Critical role of argininosuccinate lyase in TAp73-mediated proliferating tumor cells

Abstract

The dysregulation of the urea cycle resulting in an excessive buildup of ammonia is identified as a pivotal mechanism driving tumor progression. In particular, argininosuccinate lyase (ASL) is crucial for cancer cell proliferation, cleaves argininosuccinic acid to produce arginine and fumarate in the urea cycle. However, the mechanisms controlling ASL expression in cancer cells remain unclear.
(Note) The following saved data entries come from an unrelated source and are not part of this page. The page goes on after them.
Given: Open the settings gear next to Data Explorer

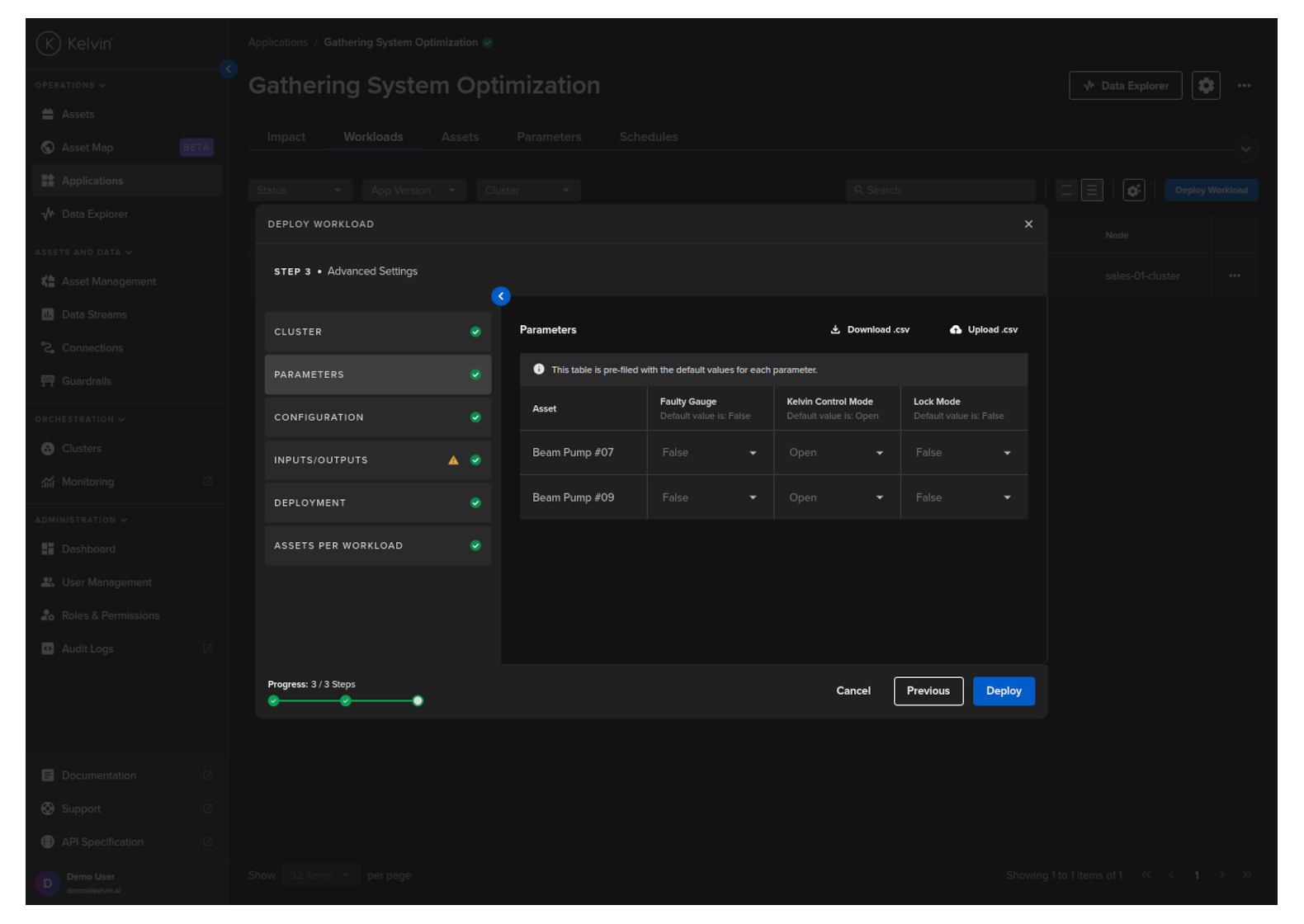Looking at the screenshot, I should point(1206,86).
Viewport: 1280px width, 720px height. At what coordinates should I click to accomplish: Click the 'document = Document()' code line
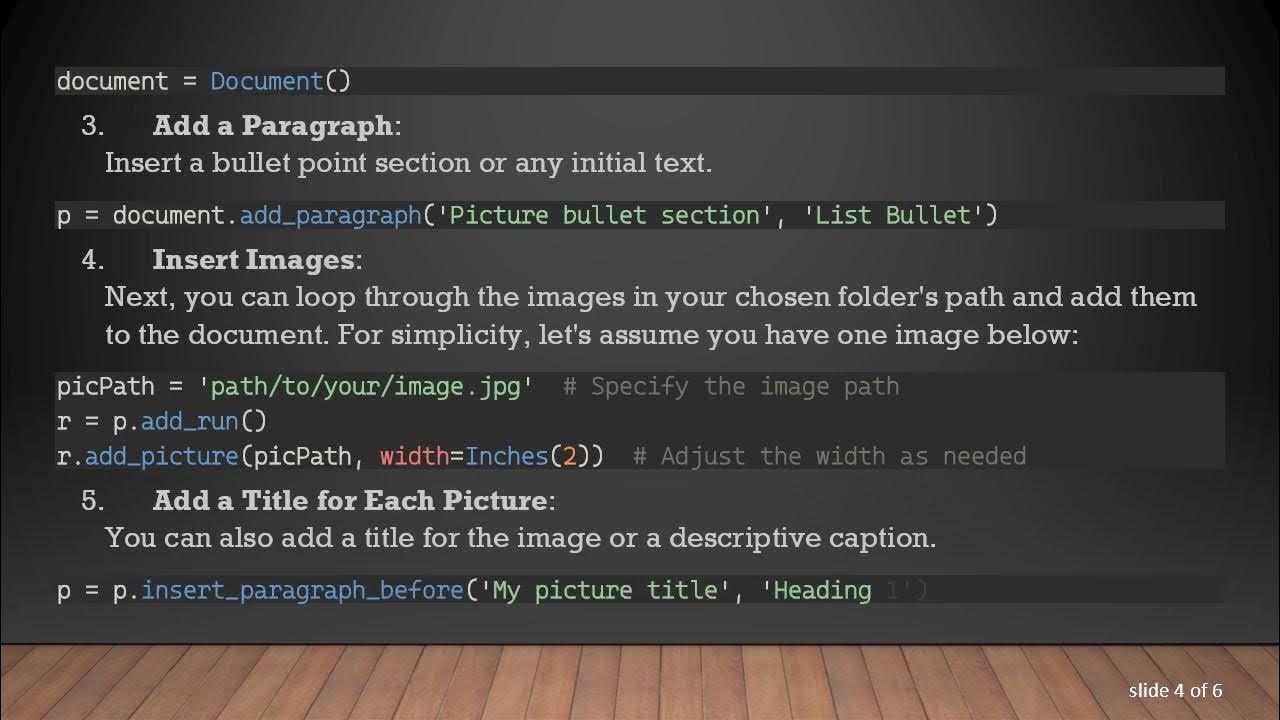click(x=204, y=81)
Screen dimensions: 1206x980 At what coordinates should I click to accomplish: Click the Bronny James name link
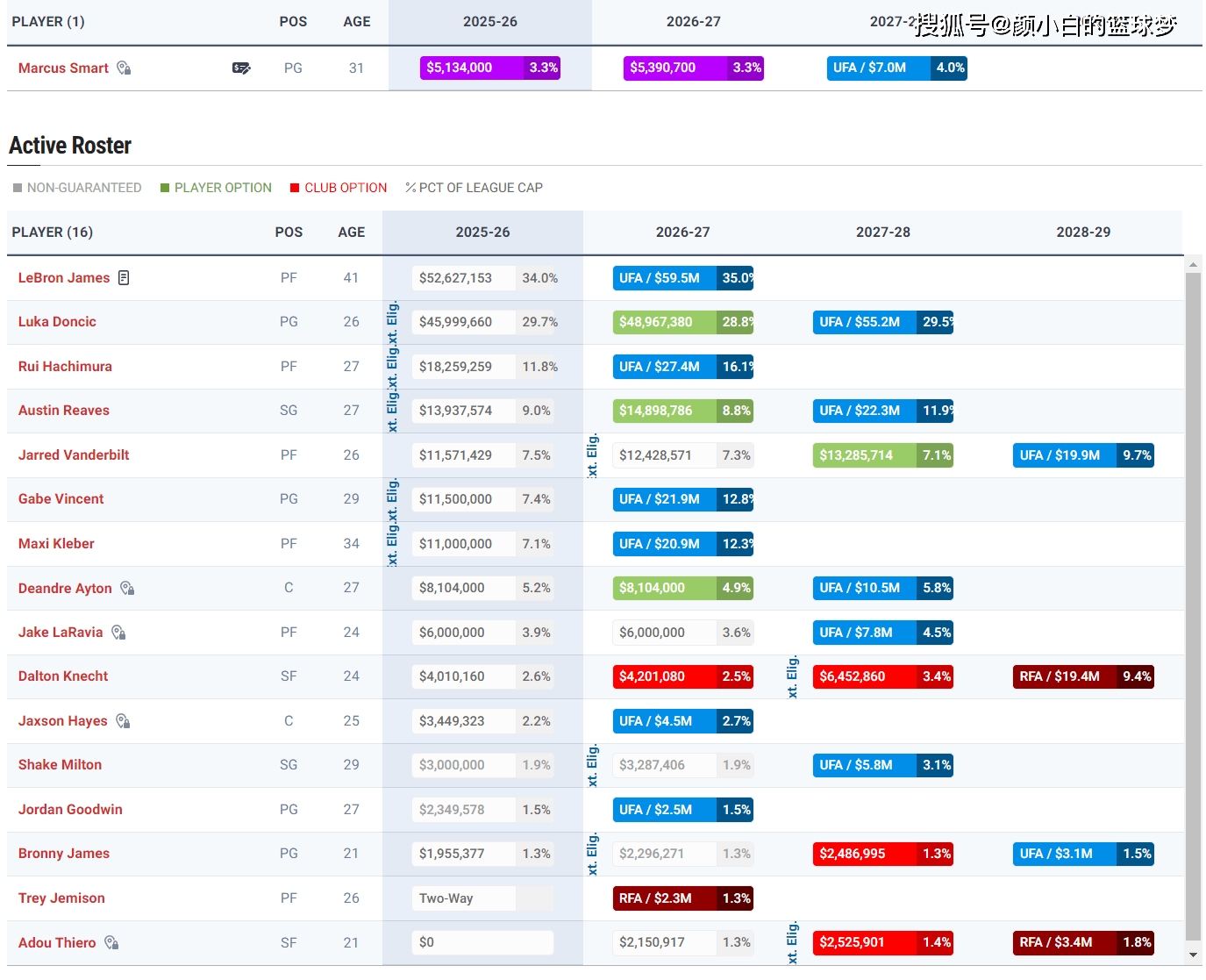[64, 854]
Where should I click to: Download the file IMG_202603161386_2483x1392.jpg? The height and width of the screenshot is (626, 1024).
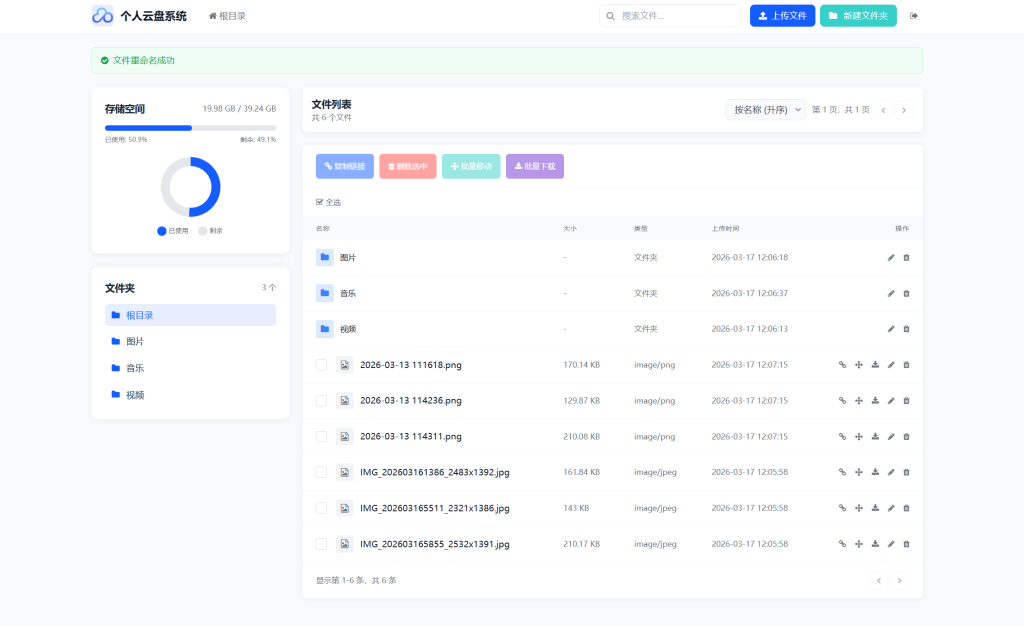click(875, 472)
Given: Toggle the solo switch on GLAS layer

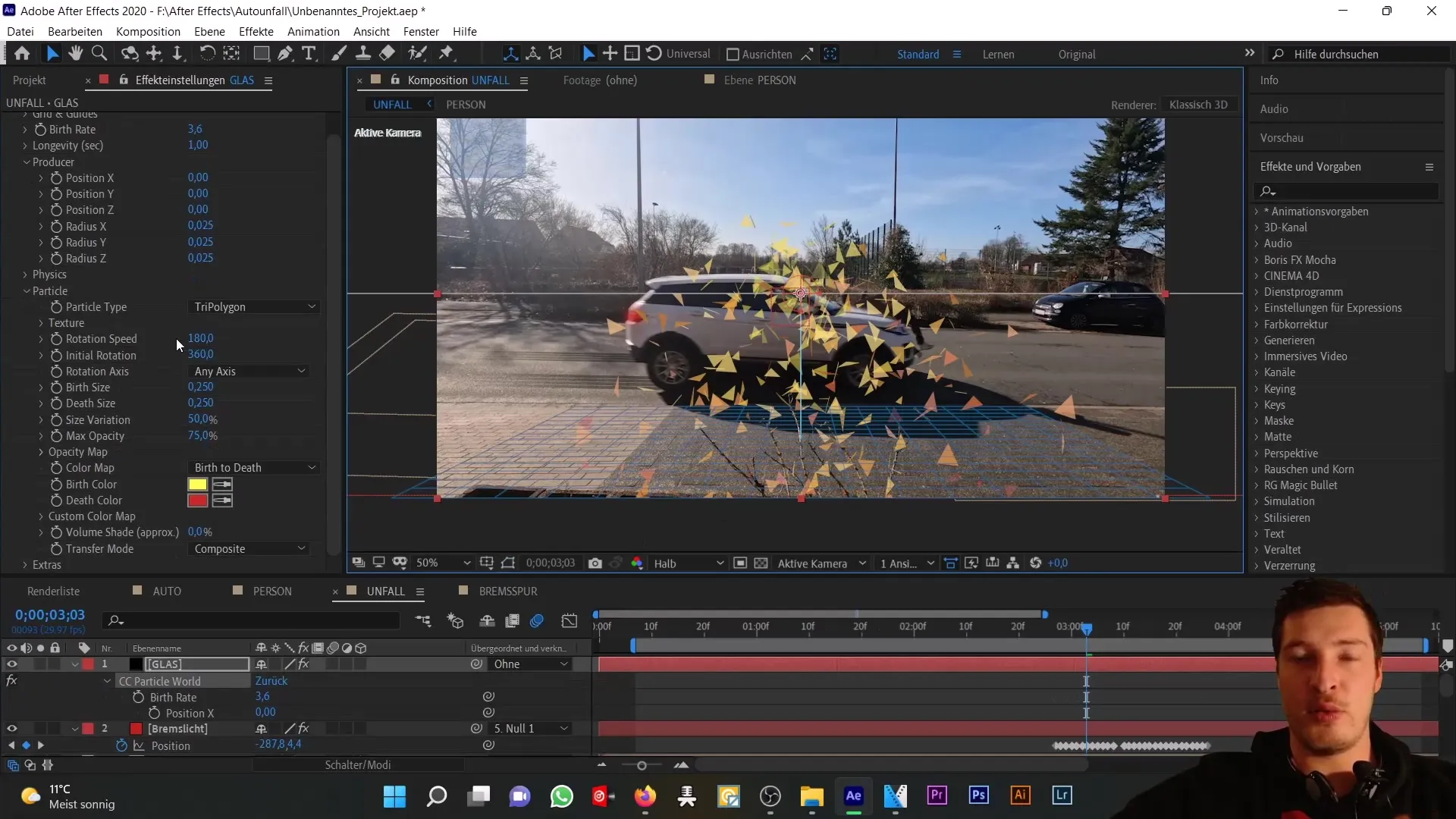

Herein, we found that TAp73, a transcription factor within the p53 family, regulates the urea cycle pathway in tumor cells with mutant or null p53. Deletion of TAp73 led to increased accumulation of ammonia and changes in urea cycle metabolites. Subsequent experimentation involving the suppression of TAp73 substantiated its pronounced capability in impeding tumor proliferation and tumorigenicity in both in vitro and in vivo settings. Chromatin immunoprecipitation revealed that TAp73 could bind to specific sequences in the ASL promoter, thus promoting ASL expression, increasing intracellular arginine, and reducing ammonia levels. This investigation undertook a clinical scrutiny of TAp73 expression levels in tumor patients' transcriptomes, revealing an inverse relationship between TAp73 expression and patient survival. These results suggested that TAp73 led to abnormalities in the urea cycle by enhancing ASL expression and will be an important factor in promoting tumor proliferation and a potential target for tumor drugs.